Word and element location records
=======

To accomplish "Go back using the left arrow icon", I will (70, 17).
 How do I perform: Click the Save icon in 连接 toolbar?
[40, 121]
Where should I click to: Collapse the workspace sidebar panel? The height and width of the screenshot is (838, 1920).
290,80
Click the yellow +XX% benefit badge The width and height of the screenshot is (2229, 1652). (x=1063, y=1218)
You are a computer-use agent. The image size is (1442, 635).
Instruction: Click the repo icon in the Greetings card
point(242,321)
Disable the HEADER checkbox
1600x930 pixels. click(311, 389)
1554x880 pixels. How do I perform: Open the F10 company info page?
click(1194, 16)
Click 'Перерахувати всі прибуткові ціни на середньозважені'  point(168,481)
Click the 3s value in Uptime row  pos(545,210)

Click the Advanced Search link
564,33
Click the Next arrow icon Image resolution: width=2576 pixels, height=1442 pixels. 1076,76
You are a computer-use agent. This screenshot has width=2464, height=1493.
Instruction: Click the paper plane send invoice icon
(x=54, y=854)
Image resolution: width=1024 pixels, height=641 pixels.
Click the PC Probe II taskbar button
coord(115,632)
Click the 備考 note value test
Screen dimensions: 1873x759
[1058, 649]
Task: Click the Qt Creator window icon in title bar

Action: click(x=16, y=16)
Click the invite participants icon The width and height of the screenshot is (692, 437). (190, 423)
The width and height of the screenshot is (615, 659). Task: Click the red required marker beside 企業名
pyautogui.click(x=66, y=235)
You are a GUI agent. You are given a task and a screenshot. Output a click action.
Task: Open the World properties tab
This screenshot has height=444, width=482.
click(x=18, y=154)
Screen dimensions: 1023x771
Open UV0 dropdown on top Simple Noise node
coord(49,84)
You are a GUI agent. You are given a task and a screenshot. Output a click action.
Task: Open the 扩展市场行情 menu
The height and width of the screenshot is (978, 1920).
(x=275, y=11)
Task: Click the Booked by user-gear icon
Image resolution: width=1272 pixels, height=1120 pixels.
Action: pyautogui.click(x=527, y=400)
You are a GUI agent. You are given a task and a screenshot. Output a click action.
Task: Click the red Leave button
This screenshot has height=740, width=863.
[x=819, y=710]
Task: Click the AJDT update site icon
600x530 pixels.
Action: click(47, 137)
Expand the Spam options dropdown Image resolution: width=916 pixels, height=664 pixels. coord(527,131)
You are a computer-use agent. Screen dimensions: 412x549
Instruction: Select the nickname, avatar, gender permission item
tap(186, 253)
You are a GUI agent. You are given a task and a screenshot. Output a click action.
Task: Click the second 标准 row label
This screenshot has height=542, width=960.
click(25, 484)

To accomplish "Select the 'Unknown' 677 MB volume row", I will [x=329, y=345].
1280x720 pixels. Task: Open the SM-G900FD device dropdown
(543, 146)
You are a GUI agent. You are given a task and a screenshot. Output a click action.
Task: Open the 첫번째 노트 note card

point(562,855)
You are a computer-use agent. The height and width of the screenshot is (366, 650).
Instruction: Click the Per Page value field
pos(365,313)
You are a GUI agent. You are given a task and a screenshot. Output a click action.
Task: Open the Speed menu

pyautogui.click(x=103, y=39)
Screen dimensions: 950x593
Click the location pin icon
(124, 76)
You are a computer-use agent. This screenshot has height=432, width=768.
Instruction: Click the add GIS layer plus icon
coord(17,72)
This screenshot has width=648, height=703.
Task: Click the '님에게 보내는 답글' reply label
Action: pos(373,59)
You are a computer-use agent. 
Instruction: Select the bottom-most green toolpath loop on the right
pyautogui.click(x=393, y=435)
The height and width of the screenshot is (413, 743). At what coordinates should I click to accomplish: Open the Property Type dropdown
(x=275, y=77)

=======

> **EXERCISE TASK**
Revise the records above by replacing each instance of "computer-use agent" with "desktop agent", and leave every other part as it stands.

> **EXPECTED OUTPUT**
To accomplish "Go back using the left arrow icon", I will (70, 17).
 How do I perform: Click the Save icon in 连接 toolbar?
[40, 121]
Where should I click to: Collapse the workspace sidebar panel? The height and width of the screenshot is (838, 1920).
290,80
Click the yellow +XX% benefit badge The width and height of the screenshot is (2229, 1652). (x=1063, y=1218)
You are a desktop agent. The image size is (1442, 635).
Instruction: Click the repo icon in the Greetings card
point(242,321)
Disable the HEADER checkbox
1600x930 pixels. click(311, 389)
1554x880 pixels. How do I perform: Open the F10 company info page?
click(1194, 16)
Click 'Перерахувати всі прибуткові ціни на середньозважені'  point(168,481)
Click the 3s value in Uptime row  pos(545,210)

Click the Advanced Search link
564,33
Click the Next arrow icon Image resolution: width=2576 pixels, height=1442 pixels. 1076,76
You are a desktop agent. This screenshot has width=2464, height=1493.
Instruction: Click the paper plane send invoice icon
(x=54, y=854)
Image resolution: width=1024 pixels, height=641 pixels.
Click the PC Probe II taskbar button
coord(115,632)
Click the 備考 note value test
Screen dimensions: 1873x759
[1058, 649]
Task: Click the Qt Creator window icon in title bar

Action: click(x=16, y=16)
Click the invite participants icon The width and height of the screenshot is (692, 437). (190, 423)
The width and height of the screenshot is (615, 659). Task: Click the red required marker beside 企業名
pyautogui.click(x=66, y=235)
You are a GUI agent. You are given a task and a screenshot. Output a click action.
Task: Open the World properties tab
This screenshot has height=444, width=482.
click(x=18, y=154)
Screen dimensions: 1023x771
Open UV0 dropdown on top Simple Noise node
coord(49,84)
You are a GUI agent. You are given a task and a screenshot. Output a click action.
Task: Open the 扩展市场行情 menu
The height and width of the screenshot is (978, 1920).
(x=275, y=11)
Task: Click the Booked by user-gear icon
Image resolution: width=1272 pixels, height=1120 pixels.
Action: pyautogui.click(x=527, y=400)
You are a GUI agent. You are given a task and a screenshot. Output a click action.
Task: Click the red Leave button
This screenshot has height=740, width=863.
[x=819, y=710]
Task: Click the AJDT update site icon
600x530 pixels.
Action: click(47, 137)
Expand the Spam options dropdown Image resolution: width=916 pixels, height=664 pixels. coord(527,131)
You are a desktop agent. Screen dimensions: 412x549
Instruction: Select the nickname, avatar, gender permission item
tap(186, 253)
You are a GUI agent. You are given a task and a screenshot. Output a click action.
Task: Click the second 标准 row label
This screenshot has height=542, width=960.
click(25, 484)

To accomplish "Select the 'Unknown' 677 MB volume row", I will [x=329, y=345].
1280x720 pixels. Task: Open the SM-G900FD device dropdown
(543, 146)
You are a GUI agent. You are given a task and a screenshot. Output a click action.
Task: Open the 첫번째 노트 note card

point(562,855)
You are a desktop agent. The height and width of the screenshot is (366, 650).
Instruction: Click the Per Page value field
pos(365,313)
You are a GUI agent. You are given a task and a screenshot. Output a click action.
Task: Open the Speed menu

pyautogui.click(x=103, y=39)
Screen dimensions: 950x593
Click the location pin icon
(124, 76)
You are a desktop agent. This screenshot has height=432, width=768.
Instruction: Click the add GIS layer plus icon
coord(17,72)
This screenshot has width=648, height=703.
Task: Click the '님에게 보내는 답글' reply label
Action: pos(373,59)
You are a desktop agent. 
Instruction: Select the bottom-most green toolpath loop on the right
pyautogui.click(x=393, y=435)
The height and width of the screenshot is (413, 743). At what coordinates should I click to accomplish: Open the Property Type dropdown
(x=275, y=77)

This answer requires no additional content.